#### What you are asked to do
Turn everything from the line containing "Task: Click the bookmark" down to the end of the items into a numbered list, including both ends and leaving out blank lines.
# # # # # # #
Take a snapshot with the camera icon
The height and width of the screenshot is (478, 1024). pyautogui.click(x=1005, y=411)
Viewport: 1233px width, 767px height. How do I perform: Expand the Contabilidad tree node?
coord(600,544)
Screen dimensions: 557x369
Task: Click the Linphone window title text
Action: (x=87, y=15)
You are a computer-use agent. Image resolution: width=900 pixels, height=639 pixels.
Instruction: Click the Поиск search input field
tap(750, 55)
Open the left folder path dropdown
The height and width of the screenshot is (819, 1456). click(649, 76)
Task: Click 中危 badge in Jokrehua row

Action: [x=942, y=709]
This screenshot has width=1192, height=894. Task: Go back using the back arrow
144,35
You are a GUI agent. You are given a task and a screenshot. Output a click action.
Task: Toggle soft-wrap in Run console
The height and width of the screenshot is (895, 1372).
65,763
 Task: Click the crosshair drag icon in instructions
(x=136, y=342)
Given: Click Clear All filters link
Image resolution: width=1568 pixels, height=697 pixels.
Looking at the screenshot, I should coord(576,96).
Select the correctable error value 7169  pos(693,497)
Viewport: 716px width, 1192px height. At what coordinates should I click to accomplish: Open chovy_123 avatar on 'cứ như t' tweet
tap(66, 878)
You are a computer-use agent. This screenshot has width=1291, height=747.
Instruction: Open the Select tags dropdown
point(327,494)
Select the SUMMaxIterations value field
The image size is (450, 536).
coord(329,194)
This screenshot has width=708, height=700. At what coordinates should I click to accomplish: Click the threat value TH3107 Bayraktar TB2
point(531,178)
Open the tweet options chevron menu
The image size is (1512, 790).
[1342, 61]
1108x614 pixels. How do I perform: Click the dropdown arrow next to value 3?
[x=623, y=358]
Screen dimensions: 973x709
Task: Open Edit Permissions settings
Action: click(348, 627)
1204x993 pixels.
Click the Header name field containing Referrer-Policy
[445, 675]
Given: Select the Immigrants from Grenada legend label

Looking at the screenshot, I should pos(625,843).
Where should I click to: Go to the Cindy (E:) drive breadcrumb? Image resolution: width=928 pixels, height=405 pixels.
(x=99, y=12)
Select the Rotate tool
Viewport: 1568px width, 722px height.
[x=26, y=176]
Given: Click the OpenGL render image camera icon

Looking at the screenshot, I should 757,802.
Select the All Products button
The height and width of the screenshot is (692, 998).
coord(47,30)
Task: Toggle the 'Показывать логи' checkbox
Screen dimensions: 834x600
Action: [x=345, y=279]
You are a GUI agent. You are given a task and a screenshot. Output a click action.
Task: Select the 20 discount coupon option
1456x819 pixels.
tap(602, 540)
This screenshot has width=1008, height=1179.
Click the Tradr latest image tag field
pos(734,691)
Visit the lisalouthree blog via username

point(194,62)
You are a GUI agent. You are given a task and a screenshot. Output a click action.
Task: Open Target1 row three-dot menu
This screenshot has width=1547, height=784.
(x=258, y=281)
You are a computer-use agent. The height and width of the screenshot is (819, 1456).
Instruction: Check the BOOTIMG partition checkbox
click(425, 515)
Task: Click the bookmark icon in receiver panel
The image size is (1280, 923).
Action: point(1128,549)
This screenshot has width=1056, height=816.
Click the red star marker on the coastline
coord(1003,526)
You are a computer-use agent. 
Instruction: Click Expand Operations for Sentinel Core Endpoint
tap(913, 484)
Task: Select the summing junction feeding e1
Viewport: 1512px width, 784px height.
# # # # # # #
#### Solution to this problem
1. Task: Click the bookmark icon in receiver panel
2. The image size is (1280, 923).
3. Action: point(1128,549)
4. This screenshot has width=1056, height=816.
5. Click the red star marker on the coastline
6. coord(1003,526)
7. You are a computer-use agent. 
8. Instruction: Click Expand Operations for Sentinel Core Endpoint
9. tap(913, 484)
10. Task: Select the summing junction feeding e1
11. Viewport: 1512px width, 784px height.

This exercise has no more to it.